La parálisis del Perú no es solo económica, es fundamentalmente política. El país necesita reformas urgentes para acelerar su crecimiento, pero su clase dirigente—Gobierno y Congreso—no tiene el interés, la capacidad, ni el capital político para emprenderlas. El resultado es un Estado que se descompone a la vista de todos, mientras los problemas estructurales se agravan.
El gobierno de Dina Boluarte, en su último tramo, no gobierna: sobrevive. Cada decisión está subordinada al objetivo de no ser vacada. No hay reformas, ni visión de país, ni equipo técnico de peso. Hay solo una alianza tácita con un Congreso que legisla al margen de la racionalidad económica y del interés público. Esta combinación es tóxica: un Ejecutivo débil y un Congreso clientelista se autoalimentan mutuamente y bloquean cualquier intento de modernización.
En este contexto, plantearse reformas estructurales es ilusorio. Nadie con poder real quiere enfrentar intereses o asumir el costo político de un cambio de fondo. Se legisla para la próxima elección, no para la próxima generación. Esto nos lleva a una pregunta inquietante: ¿está el Perú condenado a rezar para que en 2026 se elija a un presidente y un Congreso con ideas reformistas y capacidad de ejecutarlas? Lamentablemente, parece que sí, porque carecemos de mecanismos institucionales que garanticen un Estado funcional y visionario. Todo depende de quién gane las elecciones. Y el panorama no es alentador.
El sistema de partidos está pulverizado. La mayoría de los congresistas llega al poder con menos de 10,000 votos y sin trayectoria ni responsabilidad política. Los candidatos presidenciales son, en su mayoría, improvisados, personalistas y desconectados de una agenda de reformas reales. No hay debate programático ni coaliciones duraderas. Hay marketing político, promesas vacías y una ciudadanía harta pero desorganizada. En este entorno, la probabilidad de que surja un liderazgo reformista con capacidad de gobernar es baja, aunque no nula.
Para que eso ocurra, se necesitan al menos tres condiciones: Primero, que aparezca un candidato técnicamente solvente, con liderazgo, arraigo popular y respaldo político. Capaz de convocar alianzas y desarrollar un buen programa de gobierno. Segundo, que se logre una mayoría parlamentaria mínimamente funcional que apruebe una reforma política que reduzca el riesgo de un nuevo Congreso populista. Tercero, que la ciudadanía ejerza presión real por cambios estructurales mediante una movilización cívica organizada, hoy inexistente, que luche contra la corrupción y mediocridad.

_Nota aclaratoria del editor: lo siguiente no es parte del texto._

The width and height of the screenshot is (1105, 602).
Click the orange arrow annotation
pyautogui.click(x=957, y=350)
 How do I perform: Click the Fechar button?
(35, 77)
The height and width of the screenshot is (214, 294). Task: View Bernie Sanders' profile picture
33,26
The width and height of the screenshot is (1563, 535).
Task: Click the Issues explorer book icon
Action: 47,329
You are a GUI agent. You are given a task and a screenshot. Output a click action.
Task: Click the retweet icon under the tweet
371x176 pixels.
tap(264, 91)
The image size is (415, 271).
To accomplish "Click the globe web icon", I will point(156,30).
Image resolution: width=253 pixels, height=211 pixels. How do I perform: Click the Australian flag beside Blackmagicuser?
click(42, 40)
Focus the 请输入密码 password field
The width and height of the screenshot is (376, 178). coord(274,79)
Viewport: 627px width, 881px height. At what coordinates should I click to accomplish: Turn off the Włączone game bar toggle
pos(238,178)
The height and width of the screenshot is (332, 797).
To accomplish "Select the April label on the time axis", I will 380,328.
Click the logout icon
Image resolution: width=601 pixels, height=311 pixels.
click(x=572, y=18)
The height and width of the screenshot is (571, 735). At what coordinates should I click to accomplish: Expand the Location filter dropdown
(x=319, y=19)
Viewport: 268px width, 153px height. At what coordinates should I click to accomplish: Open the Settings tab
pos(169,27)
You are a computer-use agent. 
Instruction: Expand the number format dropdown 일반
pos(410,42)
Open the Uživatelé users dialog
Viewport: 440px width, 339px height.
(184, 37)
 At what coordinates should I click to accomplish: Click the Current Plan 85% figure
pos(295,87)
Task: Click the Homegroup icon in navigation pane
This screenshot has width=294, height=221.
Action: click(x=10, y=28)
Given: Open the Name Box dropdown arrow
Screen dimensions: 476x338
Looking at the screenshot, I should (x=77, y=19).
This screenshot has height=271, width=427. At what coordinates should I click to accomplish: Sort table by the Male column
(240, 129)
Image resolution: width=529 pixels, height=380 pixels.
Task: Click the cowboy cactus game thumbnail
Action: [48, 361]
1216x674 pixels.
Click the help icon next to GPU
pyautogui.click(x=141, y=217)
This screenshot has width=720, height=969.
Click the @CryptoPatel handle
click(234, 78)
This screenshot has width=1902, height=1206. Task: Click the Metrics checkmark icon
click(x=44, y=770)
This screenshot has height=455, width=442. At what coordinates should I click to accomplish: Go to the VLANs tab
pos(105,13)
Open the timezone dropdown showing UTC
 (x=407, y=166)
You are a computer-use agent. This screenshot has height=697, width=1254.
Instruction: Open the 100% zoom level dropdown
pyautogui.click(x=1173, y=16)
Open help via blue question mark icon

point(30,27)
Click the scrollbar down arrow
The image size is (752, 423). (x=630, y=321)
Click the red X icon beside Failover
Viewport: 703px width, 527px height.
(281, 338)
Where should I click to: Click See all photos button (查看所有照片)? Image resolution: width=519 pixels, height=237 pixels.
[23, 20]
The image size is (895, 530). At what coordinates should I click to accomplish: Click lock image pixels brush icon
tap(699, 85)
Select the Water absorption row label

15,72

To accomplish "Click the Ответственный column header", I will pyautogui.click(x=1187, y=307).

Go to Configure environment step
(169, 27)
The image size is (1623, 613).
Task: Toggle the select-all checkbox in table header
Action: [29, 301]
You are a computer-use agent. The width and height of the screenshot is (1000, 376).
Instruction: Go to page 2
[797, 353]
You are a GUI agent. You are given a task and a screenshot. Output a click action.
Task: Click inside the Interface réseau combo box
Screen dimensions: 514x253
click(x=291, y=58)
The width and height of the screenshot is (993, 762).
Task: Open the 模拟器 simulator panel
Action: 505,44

Si esto no ocurre, el Perú seguirá atrapado en una trampa institucional, sin capacidad de producir políticas públicas eficaces. Un país que no colapsa, pero que tampoco avanza, y se desgasta diariamente. Esperar 2026 como tabla de salvación es peligroso si no hacemos nada desde ahora. Rezar no basta, pero los esfuerzos que muchos han venido haciendo para construir liderazgos, exigir cuentas, articular propuestas y defender la institucionalidad no han tenido eco en el Gobierno, en el Congreso o en nuestra clase política. Tampoco en la población.